Decades TV Network Remembers Doris Day With 'The Doris Day Show' Weekend Binge Marathon

DECADES TV Network will honor the life and career of late Hollywood legend Doris Day with a weekend binge of The Doris Day Show. Starting Saturday, May 25 at 1:00PM ET, DECADES will present 68 episodes of the beloved sitcom airing back to back through Monday, May 27 at 7:00AM ET.

Day began her career in show business in the early 1940s as a vocalist for swing troupe Les Brown’s Band, where she recorded the wartime hits Sentimental Journey and My Dreams Are Getting Better All the Time. By the 1950s and after numerous Top 10 Billboard hits, Day became one of the highest paid singers of her time.
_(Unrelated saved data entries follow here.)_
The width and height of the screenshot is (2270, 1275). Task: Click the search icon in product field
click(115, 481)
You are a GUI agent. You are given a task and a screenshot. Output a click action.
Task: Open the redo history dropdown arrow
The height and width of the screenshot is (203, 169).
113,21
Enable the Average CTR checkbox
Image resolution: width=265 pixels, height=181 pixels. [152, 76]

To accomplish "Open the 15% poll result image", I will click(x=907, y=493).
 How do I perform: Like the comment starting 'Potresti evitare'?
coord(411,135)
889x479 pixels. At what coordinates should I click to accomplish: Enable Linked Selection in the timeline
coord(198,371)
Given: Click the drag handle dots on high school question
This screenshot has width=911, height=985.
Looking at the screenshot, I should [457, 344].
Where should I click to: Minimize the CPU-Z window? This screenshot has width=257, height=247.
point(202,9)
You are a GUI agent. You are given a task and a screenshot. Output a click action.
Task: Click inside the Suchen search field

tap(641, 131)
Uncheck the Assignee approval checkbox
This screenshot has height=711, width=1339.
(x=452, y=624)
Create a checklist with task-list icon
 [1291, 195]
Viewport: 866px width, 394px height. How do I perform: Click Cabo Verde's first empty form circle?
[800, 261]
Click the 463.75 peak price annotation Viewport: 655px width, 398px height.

Her music success quickly transferred to the big screen when she landed her first leading Hollywood film role in the 1948 musical Romance on the High Seas. With her sultry vocals and innocent, “all-American girl” persona, Day went on to star in several box office hits including Young at Heart with Frank Sinatra, Love Me or Leave Me with James Cagney, and the Alfred Hitchcock film The Man Who Knew Too Much with James Stewart. The latter film was Day’s tenth Top 10 box office hit and earned an Academy Award for Best Original Song for Que Será, Será (Whatever Will Be, Will Be), the eventual theme song for The Doris Day Show. In 1959, Day starred in Pillow Talk, her first of three films with lifelong friend Rock Hudson, and earned her only Academy Award nomination for Best Actress.

In 1968, Day transitioned to television in The Doris Day Show. Remembered for its ever-changing premise and cast, the cheery series served as the legend’s last major on screen performance. Originally formatted as a rural, family-centric sitcom with Day in the role of a widowed mother of two young sons, the series changed abruptly in Season 4 as Day took on the role of a single, career woman in an attempt to keep up with changing audience sensibilities of the early 1970s.

After retiring from the industry, Day devoted her time advocating for animal rights through the Doris Day Animal Foundation and the Doris Day Animal League. Day was awarded the Presidential Medal of Freedom in 2004.